#### Aim:
Pull out each line of the entries below that contains the string "pixels", treating uppercase and lowercase as different.

#### Information given:
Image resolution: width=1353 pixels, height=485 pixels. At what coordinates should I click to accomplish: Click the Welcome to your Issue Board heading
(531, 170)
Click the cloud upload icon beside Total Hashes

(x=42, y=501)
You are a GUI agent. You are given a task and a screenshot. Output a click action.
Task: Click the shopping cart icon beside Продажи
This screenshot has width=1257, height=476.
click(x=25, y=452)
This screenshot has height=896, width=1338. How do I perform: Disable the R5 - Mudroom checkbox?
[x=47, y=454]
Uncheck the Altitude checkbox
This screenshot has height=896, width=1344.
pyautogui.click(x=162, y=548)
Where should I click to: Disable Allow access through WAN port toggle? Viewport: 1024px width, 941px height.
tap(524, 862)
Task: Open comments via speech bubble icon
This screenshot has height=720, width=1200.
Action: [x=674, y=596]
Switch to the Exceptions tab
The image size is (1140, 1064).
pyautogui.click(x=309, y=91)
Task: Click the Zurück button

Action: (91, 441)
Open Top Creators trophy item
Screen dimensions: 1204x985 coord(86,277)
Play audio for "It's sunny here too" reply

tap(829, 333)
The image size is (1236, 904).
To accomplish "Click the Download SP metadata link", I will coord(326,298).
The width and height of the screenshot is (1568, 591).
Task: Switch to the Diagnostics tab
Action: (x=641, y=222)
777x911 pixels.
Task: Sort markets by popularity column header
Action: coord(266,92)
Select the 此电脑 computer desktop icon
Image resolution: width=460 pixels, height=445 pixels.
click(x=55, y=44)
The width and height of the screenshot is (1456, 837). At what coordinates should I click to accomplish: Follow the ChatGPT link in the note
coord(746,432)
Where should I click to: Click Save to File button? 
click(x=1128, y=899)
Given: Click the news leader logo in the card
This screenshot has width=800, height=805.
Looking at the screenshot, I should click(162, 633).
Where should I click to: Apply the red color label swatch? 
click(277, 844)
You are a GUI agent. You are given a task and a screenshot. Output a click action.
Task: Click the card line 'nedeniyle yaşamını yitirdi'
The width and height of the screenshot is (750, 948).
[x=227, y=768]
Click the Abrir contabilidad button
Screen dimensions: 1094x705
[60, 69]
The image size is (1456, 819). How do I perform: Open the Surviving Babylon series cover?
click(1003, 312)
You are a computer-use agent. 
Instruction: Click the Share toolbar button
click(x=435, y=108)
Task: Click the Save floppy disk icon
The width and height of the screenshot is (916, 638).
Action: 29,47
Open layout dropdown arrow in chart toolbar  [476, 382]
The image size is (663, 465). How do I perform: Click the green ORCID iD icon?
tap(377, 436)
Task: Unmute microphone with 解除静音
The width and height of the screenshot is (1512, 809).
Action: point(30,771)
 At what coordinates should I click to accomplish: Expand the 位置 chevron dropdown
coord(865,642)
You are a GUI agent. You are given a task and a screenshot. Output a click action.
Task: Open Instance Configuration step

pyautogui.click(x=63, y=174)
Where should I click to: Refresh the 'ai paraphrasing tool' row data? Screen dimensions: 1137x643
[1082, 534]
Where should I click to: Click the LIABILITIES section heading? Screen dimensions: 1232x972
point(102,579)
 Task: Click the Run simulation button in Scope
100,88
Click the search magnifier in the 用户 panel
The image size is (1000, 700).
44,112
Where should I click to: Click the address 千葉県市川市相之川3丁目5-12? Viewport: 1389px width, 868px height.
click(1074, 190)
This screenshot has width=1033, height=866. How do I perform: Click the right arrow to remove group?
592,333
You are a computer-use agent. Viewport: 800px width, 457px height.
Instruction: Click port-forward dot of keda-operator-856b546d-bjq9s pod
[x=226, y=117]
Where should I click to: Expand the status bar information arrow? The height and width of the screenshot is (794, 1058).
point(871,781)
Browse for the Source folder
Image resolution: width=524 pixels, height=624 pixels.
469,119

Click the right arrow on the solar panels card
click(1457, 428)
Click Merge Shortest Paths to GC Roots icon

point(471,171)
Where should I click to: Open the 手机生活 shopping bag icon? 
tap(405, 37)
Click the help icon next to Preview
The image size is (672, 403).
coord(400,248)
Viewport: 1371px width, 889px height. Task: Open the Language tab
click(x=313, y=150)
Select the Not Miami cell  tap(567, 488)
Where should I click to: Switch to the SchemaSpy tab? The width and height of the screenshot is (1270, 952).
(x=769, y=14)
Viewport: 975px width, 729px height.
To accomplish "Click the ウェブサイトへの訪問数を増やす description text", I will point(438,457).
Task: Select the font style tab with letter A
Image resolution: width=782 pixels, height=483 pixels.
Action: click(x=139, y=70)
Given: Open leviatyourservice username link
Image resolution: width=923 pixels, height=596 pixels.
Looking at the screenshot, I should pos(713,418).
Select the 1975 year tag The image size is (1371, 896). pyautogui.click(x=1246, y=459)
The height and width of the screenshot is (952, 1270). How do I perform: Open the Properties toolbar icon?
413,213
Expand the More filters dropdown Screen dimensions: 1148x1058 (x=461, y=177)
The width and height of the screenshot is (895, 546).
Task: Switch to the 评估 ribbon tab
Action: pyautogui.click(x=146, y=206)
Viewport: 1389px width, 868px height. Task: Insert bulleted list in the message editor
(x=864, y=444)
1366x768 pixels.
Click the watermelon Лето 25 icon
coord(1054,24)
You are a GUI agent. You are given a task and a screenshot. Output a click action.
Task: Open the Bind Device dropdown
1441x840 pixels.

#### Finished answer:
Image resolution: width=1353 pixels, height=485 pixels. At what coordinates should I click to accomplish: Click the Welcome to your Issue Board heading
777x911 pixels.
Image resolution: width=460 pixels, height=445 pixels.
Image resolution: width=524 pixels, height=624 pixels.
Image resolution: width=782 pixels, height=483 pixels.
Image resolution: width=923 pixels, height=596 pixels.
1366x768 pixels.
1441x840 pixels.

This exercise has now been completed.